**WHAT THE TASK REQUIRES**
Every line of the material is to be quoted verbatim, minus the pictures.
━━━
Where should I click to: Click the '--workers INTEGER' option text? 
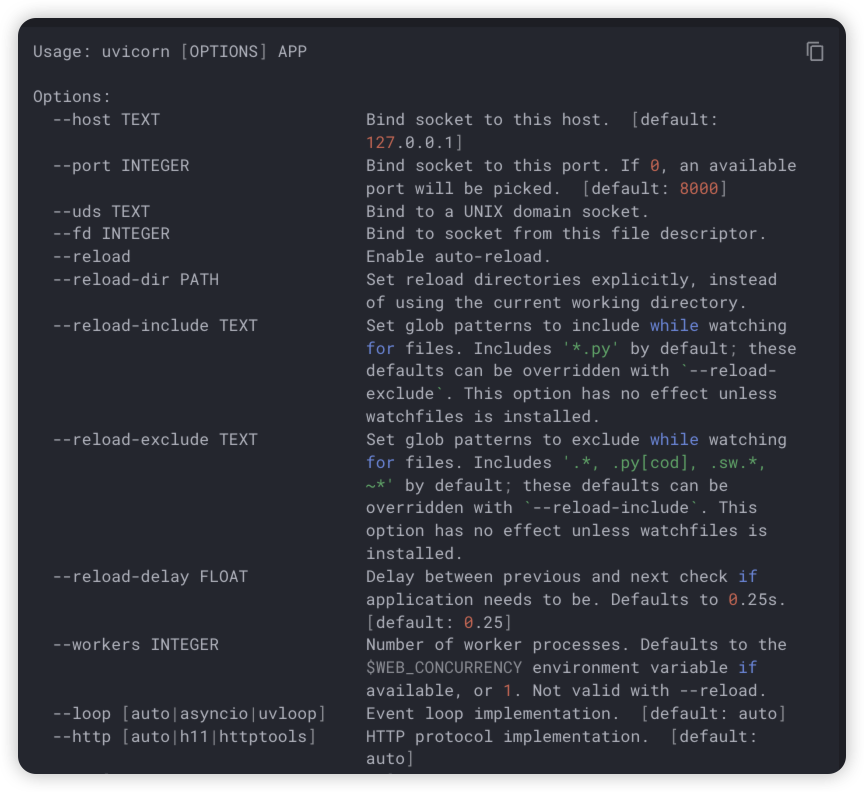click(x=135, y=645)
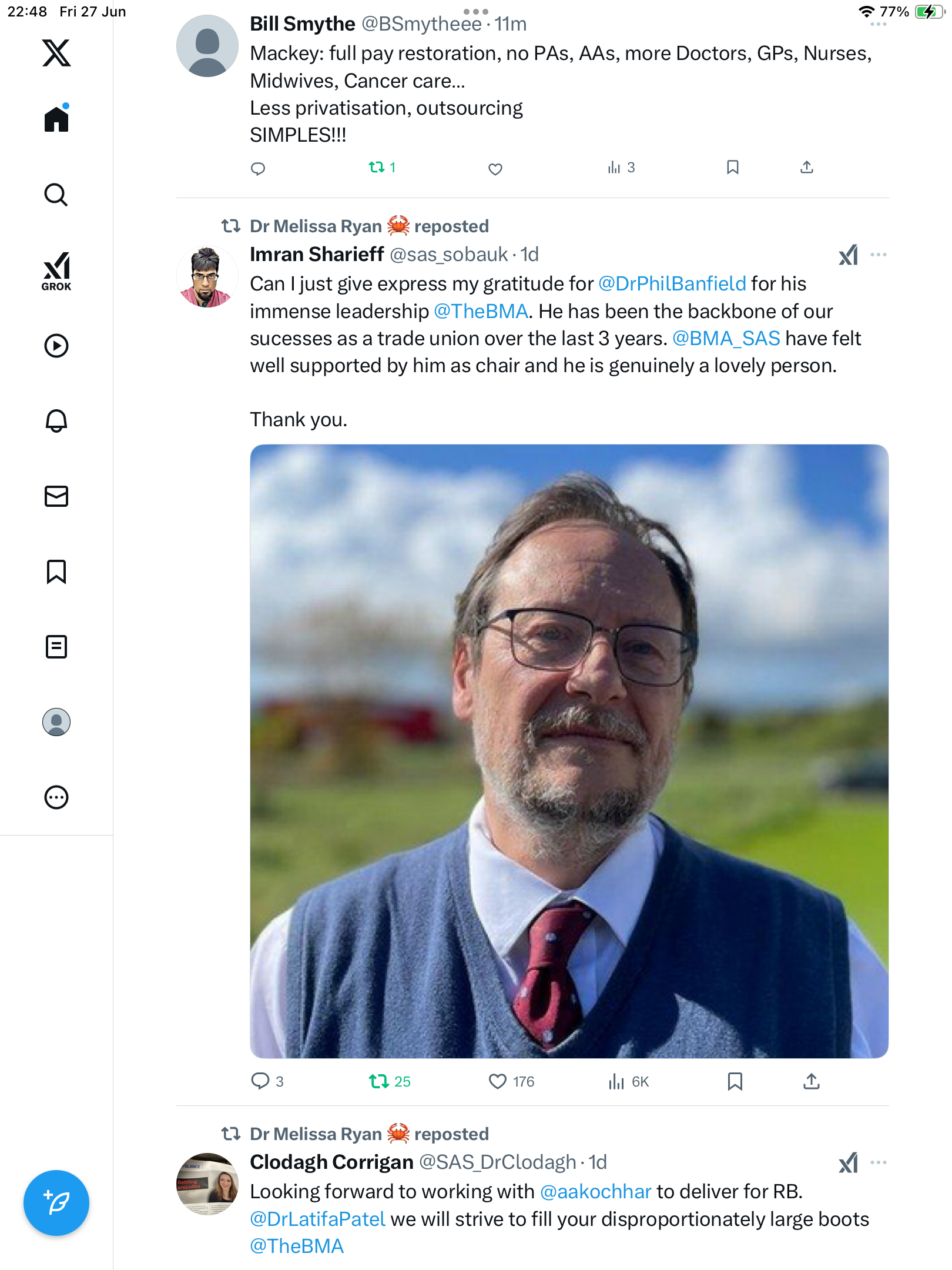Open more options on Imran Sharieff's post
952x1270 pixels.
tap(879, 255)
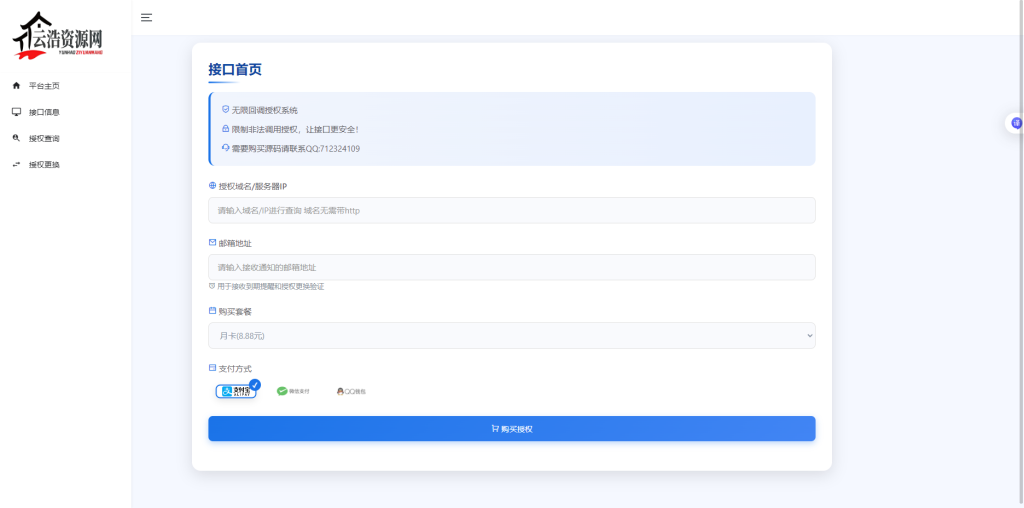Select the Alipay (支付宝) payment option
This screenshot has width=1024, height=508.
[237, 391]
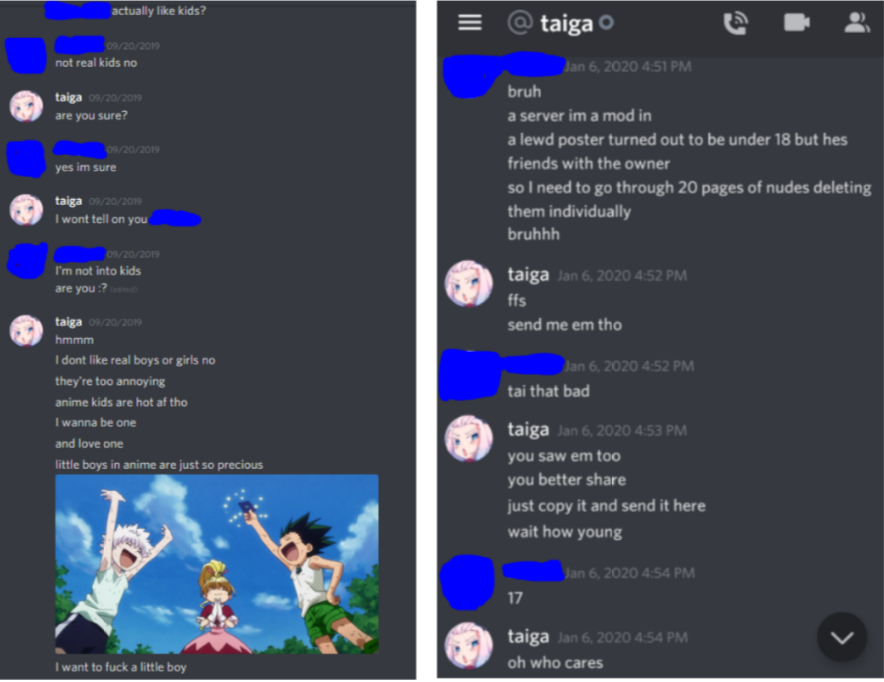Click the redacted avatar beside the '17' message

click(467, 582)
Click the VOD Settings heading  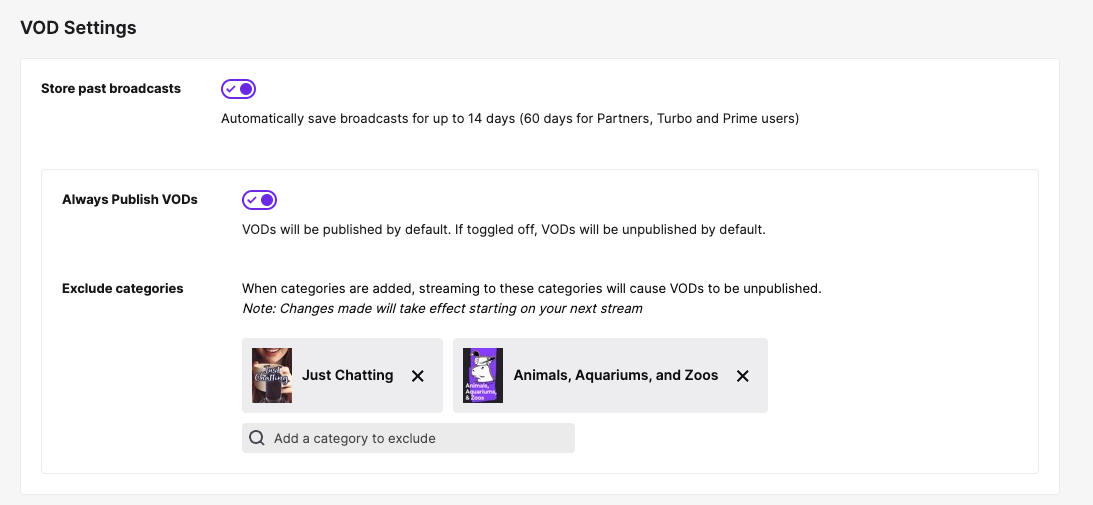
━━━
**SOLUTION TO THIS EXERCISE**
Where should I click to: Click the '--workers INTEGER' option text? 
click(x=135, y=645)
Open more options on Imran Sharieff's post
952x1270 pixels.
tap(879, 255)
Select the Alipay (支付宝) payment option
This screenshot has width=1024, height=508.
[237, 391]
Click the redacted avatar beside the '17' message

click(467, 582)
Click the VOD Settings heading  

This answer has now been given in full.